(Pixel coordinate grounding data)
:::::

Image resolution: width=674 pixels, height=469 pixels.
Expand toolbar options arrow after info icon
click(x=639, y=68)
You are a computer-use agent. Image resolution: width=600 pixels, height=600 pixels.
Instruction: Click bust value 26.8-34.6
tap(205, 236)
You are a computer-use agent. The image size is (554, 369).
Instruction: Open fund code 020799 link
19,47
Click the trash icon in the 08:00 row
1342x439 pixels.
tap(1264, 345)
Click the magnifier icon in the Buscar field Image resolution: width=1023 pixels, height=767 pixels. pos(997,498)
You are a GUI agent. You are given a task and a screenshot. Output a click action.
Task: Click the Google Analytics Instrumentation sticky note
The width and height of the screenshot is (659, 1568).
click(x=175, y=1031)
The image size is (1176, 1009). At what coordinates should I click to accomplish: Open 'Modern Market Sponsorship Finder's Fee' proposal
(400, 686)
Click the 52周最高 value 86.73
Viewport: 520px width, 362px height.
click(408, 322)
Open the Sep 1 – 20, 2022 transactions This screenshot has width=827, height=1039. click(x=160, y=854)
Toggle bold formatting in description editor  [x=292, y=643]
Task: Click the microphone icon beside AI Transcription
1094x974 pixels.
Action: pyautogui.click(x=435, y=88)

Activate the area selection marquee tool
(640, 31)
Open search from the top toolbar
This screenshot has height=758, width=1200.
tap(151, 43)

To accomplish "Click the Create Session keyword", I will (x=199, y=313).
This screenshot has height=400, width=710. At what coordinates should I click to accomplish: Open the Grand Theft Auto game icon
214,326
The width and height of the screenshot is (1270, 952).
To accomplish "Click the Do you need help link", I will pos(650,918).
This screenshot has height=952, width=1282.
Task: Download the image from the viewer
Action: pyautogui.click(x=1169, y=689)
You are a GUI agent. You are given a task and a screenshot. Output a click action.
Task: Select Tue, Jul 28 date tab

:::::

Activity:
Each of the records above is to be copied exactly.

Result:
Image resolution: width=674 pixels, height=469 pixels.
Expand toolbar options arrow after info icon
click(x=639, y=68)
You are a computer-use agent. Image resolution: width=600 pixels, height=600 pixels.
Instruction: Click bust value 26.8-34.6
tap(205, 236)
You are a computer-use agent. The image size is (554, 369).
Instruction: Open fund code 020799 link
19,47
Click the trash icon in the 08:00 row
1342x439 pixels.
tap(1264, 345)
Click the magnifier icon in the Buscar field Image resolution: width=1023 pixels, height=767 pixels. pos(997,498)
You are a GUI agent. You are given a task and a screenshot. Output a click action.
Task: Click the Google Analytics Instrumentation sticky note
The width and height of the screenshot is (659, 1568).
click(x=175, y=1031)
The image size is (1176, 1009). At what coordinates should I click to accomplish: Open 'Modern Market Sponsorship Finder's Fee' proposal
(400, 686)
Click the 52周最高 value 86.73
Viewport: 520px width, 362px height.
click(408, 322)
Open the Sep 1 – 20, 2022 transactions This screenshot has width=827, height=1039. click(x=160, y=854)
Toggle bold formatting in description editor  [x=292, y=643]
Task: Click the microphone icon beside AI Transcription
1094x974 pixels.
Action: pyautogui.click(x=435, y=88)

Activate the area selection marquee tool
(640, 31)
Open search from the top toolbar
This screenshot has height=758, width=1200.
tap(151, 43)

To accomplish "Click the Create Session keyword", I will (x=199, y=313).
This screenshot has height=400, width=710. At what coordinates should I click to accomplish: Open the Grand Theft Auto game icon
214,326
The width and height of the screenshot is (1270, 952).
To accomplish "Click the Do you need help link", I will pos(650,918).
This screenshot has height=952, width=1282.
Task: Download the image from the viewer
Action: pyautogui.click(x=1169, y=689)
You are a GUI agent. You are given a task and a screenshot. Output a click action.
Task: Select Tue, Jul 28 date tab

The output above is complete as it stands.